-- What you have to do --
Copy every line in the records below that contains the word "computer".

BEGIN Given data

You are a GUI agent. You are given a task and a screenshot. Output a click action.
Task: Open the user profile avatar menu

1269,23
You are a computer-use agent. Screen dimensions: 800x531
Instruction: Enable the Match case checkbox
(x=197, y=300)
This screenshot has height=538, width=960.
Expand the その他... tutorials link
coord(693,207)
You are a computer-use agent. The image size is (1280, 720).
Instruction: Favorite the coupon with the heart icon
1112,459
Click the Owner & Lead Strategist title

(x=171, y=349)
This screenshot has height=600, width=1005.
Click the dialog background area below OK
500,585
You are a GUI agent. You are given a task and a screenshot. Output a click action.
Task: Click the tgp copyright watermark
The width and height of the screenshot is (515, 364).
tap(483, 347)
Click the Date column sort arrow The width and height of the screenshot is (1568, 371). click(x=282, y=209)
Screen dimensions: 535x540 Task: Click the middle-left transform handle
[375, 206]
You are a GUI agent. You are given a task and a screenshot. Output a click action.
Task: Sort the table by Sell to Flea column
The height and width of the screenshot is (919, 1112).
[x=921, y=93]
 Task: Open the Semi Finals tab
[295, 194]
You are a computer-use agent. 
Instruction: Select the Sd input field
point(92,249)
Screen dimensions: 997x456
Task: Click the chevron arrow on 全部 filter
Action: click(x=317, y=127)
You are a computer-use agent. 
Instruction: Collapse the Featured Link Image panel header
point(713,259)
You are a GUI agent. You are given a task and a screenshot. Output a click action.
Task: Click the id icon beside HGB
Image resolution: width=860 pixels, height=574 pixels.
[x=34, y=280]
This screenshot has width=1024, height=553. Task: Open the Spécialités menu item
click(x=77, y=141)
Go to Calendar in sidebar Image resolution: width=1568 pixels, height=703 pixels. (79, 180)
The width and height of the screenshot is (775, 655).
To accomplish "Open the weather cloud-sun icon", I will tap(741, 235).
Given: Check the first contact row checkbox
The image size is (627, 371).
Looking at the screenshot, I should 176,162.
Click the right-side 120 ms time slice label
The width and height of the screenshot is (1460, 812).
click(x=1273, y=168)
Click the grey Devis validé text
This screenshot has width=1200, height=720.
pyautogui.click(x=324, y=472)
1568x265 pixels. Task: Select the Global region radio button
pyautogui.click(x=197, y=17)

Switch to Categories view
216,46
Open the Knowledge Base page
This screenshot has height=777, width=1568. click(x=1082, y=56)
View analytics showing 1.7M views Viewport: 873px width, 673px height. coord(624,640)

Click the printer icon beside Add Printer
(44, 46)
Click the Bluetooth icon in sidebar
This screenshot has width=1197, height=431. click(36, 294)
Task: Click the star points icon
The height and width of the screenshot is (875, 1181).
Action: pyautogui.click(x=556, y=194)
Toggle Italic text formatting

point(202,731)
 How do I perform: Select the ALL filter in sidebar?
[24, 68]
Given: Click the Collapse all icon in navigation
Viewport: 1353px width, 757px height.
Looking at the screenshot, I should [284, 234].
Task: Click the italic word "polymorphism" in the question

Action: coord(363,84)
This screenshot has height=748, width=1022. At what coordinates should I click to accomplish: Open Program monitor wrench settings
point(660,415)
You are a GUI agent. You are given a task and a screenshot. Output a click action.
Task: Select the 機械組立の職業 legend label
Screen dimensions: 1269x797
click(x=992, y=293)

END Given data

-- Response --
You are a computer-use agent. Screen dimensions: 800x531
You are a computer-use agent. The image size is (1280, 720).
You are a computer-use agent. 
You are a computer-use agent. 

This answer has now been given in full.